PROBLEM DETAILS — Check each line of the material below for "computer", then copy the ones that contain it.

SOURCE DATA —

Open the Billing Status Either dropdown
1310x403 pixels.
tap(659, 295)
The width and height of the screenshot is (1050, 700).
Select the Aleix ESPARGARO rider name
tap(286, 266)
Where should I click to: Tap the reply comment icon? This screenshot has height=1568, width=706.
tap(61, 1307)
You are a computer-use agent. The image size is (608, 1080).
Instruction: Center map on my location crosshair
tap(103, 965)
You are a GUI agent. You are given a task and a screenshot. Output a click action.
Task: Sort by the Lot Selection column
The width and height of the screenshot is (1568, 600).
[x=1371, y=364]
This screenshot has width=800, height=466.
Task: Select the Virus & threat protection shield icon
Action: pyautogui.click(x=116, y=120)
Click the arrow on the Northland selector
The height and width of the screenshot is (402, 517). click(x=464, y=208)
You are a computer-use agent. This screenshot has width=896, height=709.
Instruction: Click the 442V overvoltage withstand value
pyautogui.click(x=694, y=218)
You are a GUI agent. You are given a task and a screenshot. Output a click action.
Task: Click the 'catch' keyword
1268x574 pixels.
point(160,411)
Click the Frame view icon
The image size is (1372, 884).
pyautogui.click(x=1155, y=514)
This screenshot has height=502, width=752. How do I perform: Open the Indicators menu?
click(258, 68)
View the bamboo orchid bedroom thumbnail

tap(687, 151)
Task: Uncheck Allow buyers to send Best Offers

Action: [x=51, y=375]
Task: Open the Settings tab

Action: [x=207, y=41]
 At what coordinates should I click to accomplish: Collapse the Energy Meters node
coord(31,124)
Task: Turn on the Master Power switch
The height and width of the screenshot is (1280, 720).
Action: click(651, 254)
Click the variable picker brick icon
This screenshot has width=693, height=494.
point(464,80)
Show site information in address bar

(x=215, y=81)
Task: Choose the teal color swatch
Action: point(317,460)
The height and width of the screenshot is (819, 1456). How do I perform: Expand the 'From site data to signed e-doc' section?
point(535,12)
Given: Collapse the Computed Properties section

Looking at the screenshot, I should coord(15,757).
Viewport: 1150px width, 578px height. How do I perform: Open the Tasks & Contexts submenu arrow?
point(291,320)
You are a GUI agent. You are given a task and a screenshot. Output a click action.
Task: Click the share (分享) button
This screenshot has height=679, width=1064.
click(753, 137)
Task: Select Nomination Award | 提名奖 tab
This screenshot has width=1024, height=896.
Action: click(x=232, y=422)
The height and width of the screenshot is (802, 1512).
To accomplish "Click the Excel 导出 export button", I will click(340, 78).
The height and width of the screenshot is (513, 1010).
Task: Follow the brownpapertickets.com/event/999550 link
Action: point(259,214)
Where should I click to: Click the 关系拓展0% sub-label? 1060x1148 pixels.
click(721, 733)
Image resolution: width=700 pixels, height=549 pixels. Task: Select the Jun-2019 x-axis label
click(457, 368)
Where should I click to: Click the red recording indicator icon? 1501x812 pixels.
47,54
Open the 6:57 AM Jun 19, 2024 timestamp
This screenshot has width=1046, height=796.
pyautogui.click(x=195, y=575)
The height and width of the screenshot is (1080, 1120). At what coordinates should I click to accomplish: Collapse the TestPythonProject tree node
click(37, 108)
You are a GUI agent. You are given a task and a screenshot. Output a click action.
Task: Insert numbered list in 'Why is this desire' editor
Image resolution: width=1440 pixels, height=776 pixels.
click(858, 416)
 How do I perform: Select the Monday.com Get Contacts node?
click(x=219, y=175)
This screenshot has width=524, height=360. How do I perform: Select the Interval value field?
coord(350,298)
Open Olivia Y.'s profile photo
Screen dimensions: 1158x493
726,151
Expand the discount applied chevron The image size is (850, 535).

RESULT OF THIS EXERCISE —
You are a computer-use agent. The image size is (608, 1080).
You are a computer-use agent. This screenshot has width=896, height=709.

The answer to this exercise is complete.